◆ **Work to do**: Update the data below by replacing every "GUI agent" with "interface agent", leaving everything else unchanged.

========

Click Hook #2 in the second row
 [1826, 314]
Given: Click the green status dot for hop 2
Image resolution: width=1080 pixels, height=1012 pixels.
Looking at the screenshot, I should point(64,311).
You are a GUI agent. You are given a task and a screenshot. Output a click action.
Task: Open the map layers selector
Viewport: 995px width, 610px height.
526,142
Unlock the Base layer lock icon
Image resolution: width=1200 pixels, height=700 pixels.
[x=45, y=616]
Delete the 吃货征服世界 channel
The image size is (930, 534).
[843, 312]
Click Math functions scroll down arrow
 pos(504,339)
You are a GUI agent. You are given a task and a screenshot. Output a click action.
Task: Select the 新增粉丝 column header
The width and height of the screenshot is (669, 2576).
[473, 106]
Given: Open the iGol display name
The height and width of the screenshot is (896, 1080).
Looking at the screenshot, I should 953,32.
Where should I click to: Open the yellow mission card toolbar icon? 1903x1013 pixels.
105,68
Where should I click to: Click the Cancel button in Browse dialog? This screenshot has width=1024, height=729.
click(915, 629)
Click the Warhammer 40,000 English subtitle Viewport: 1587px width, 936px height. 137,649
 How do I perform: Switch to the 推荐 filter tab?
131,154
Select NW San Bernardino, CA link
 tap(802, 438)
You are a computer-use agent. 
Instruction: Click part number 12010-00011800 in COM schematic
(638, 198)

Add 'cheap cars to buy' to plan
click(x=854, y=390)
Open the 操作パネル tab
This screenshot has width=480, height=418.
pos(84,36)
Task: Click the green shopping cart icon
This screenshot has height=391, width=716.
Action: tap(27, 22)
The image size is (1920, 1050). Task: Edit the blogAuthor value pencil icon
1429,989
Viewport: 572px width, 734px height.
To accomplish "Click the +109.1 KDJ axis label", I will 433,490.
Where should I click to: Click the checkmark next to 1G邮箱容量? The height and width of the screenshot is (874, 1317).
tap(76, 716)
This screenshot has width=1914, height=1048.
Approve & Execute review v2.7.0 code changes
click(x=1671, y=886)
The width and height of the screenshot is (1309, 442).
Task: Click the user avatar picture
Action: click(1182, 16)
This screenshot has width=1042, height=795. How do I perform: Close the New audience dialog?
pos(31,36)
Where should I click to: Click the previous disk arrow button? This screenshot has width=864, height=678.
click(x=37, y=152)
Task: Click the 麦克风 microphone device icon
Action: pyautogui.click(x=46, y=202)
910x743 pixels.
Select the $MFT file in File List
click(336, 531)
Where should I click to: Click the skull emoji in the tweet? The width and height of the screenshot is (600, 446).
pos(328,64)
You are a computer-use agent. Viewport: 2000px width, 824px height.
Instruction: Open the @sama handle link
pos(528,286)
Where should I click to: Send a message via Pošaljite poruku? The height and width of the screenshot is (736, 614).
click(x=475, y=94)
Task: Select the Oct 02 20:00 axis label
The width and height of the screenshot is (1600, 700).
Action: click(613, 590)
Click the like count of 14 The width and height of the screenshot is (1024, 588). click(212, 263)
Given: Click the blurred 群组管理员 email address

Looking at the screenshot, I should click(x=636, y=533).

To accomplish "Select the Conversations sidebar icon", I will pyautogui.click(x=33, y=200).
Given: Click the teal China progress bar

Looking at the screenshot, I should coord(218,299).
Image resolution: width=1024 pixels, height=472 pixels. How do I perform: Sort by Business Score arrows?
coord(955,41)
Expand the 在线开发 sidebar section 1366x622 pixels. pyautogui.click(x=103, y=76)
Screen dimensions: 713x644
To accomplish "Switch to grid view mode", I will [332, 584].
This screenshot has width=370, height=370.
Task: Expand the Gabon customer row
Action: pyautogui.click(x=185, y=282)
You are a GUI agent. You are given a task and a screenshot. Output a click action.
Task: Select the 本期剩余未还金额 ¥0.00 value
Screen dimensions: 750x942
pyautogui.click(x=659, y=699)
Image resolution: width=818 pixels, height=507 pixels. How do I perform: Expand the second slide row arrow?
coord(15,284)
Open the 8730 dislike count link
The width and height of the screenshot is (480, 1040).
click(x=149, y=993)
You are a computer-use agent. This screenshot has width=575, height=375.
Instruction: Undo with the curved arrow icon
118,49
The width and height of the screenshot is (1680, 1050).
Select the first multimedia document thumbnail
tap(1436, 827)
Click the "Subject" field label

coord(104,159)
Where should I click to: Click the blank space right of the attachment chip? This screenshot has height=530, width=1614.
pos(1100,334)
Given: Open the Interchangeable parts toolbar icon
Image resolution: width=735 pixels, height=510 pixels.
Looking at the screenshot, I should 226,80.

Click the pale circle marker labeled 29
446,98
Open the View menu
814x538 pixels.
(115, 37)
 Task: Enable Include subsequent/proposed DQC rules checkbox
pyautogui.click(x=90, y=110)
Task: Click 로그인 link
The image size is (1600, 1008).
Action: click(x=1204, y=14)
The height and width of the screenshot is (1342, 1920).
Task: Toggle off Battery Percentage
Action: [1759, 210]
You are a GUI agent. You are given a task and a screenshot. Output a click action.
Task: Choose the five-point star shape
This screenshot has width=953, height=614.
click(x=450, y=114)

========

◆ **Problem solution**:
Click Hook #2 in the second row
 [1826, 314]
Given: Click the green status dot for hop 2
Image resolution: width=1080 pixels, height=1012 pixels.
Looking at the screenshot, I should point(64,311).
You are a interface agent. You are given a task and a screenshot. Output a click action.
Task: Open the map layers selector
Viewport: 995px width, 610px height.
526,142
Unlock the Base layer lock icon
Image resolution: width=1200 pixels, height=700 pixels.
[x=45, y=616]
Delete the 吃货征服世界 channel
The image size is (930, 534).
[843, 312]
Click Math functions scroll down arrow
 pos(504,339)
You are a interface agent. You are given a task and a screenshot. Output a click action.
Task: Select the 新增粉丝 column header
The width and height of the screenshot is (669, 2576).
[473, 106]
Given: Open the iGol display name
The height and width of the screenshot is (896, 1080).
Looking at the screenshot, I should 953,32.
Where should I click to: Open the yellow mission card toolbar icon? 1903x1013 pixels.
105,68
Where should I click to: Click the Cancel button in Browse dialog? This screenshot has width=1024, height=729.
click(915, 629)
Click the Warhammer 40,000 English subtitle Viewport: 1587px width, 936px height. 137,649
 How do I perform: Switch to the 推荐 filter tab?
131,154
Select NW San Bernardino, CA link
 tap(802, 438)
You are a computer-use agent. 
Instruction: Click part number 12010-00011800 in COM schematic
(638, 198)

Add 'cheap cars to buy' to plan
click(x=854, y=390)
Open the 操作パネル tab
This screenshot has width=480, height=418.
pos(84,36)
Task: Click the green shopping cart icon
This screenshot has height=391, width=716.
Action: tap(27, 22)
The image size is (1920, 1050). Task: Edit the blogAuthor value pencil icon
1429,989
Viewport: 572px width, 734px height.
To accomplish "Click the +109.1 KDJ axis label", I will 433,490.
Where should I click to: Click the checkmark next to 1G邮箱容量? The height and width of the screenshot is (874, 1317).
tap(76, 716)
This screenshot has width=1914, height=1048.
Approve & Execute review v2.7.0 code changes
click(x=1671, y=886)
The width and height of the screenshot is (1309, 442).
Task: Click the user avatar picture
Action: click(1182, 16)
This screenshot has width=1042, height=795. How do I perform: Close the New audience dialog?
pos(31,36)
Where should I click to: Click the previous disk arrow button? This screenshot has width=864, height=678.
click(x=37, y=152)
Task: Click the 麦克风 microphone device icon
Action: pyautogui.click(x=46, y=202)
910x743 pixels.
Select the $MFT file in File List
click(336, 531)
Where should I click to: Click the skull emoji in the tweet? The width and height of the screenshot is (600, 446).
pos(328,64)
You are a computer-use agent. Viewport: 2000px width, 824px height.
Instruction: Open the @sama handle link
pos(528,286)
Where should I click to: Send a message via Pošaljite poruku? The height and width of the screenshot is (736, 614).
click(x=475, y=94)
Task: Select the Oct 02 20:00 axis label
The width and height of the screenshot is (1600, 700).
Action: click(613, 590)
Click the like count of 14 The width and height of the screenshot is (1024, 588). click(212, 263)
Given: Click the blurred 群组管理员 email address

Looking at the screenshot, I should click(x=636, y=533).

To accomplish "Select the Conversations sidebar icon", I will pyautogui.click(x=33, y=200).
Given: Click the teal China progress bar

Looking at the screenshot, I should coord(218,299).
Image resolution: width=1024 pixels, height=472 pixels. How do I perform: Sort by Business Score arrows?
coord(955,41)
Expand the 在线开发 sidebar section 1366x622 pixels. pyautogui.click(x=103, y=76)
Screen dimensions: 713x644
To accomplish "Switch to grid view mode", I will [332, 584].
This screenshot has width=370, height=370.
Task: Expand the Gabon customer row
Action: pyautogui.click(x=185, y=282)
You are a interface agent. You are given a task and a screenshot. Output a click action.
Task: Select the 本期剩余未还金额 ¥0.00 value
Screen dimensions: 750x942
pyautogui.click(x=659, y=699)
Image resolution: width=818 pixels, height=507 pixels. How do I perform: Expand the second slide row arrow?
coord(15,284)
Open the 8730 dislike count link
The width and height of the screenshot is (480, 1040).
click(x=149, y=993)
You are a computer-use agent. This screenshot has width=575, height=375.
Instruction: Undo with the curved arrow icon
118,49
The width and height of the screenshot is (1680, 1050).
Select the first multimedia document thumbnail
tap(1436, 827)
Click the "Subject" field label

coord(104,159)
Where should I click to: Click the blank space right of the attachment chip? This screenshot has height=530, width=1614.
pos(1100,334)
Given: Open the Interchangeable parts toolbar icon
Image resolution: width=735 pixels, height=510 pixels.
Looking at the screenshot, I should 226,80.

Click the pale circle marker labeled 29
446,98
Open the View menu
814x538 pixels.
(115, 37)
 Task: Enable Include subsequent/proposed DQC rules checkbox
pyautogui.click(x=90, y=110)
Task: Click 로그인 link
The image size is (1600, 1008).
Action: click(x=1204, y=14)
The height and width of the screenshot is (1342, 1920).
Task: Toggle off Battery Percentage
Action: [1759, 210]
You are a interface agent. You are given a task and a screenshot. Output a click action.
Task: Choose the five-point star shape
This screenshot has width=953, height=614.
click(x=450, y=114)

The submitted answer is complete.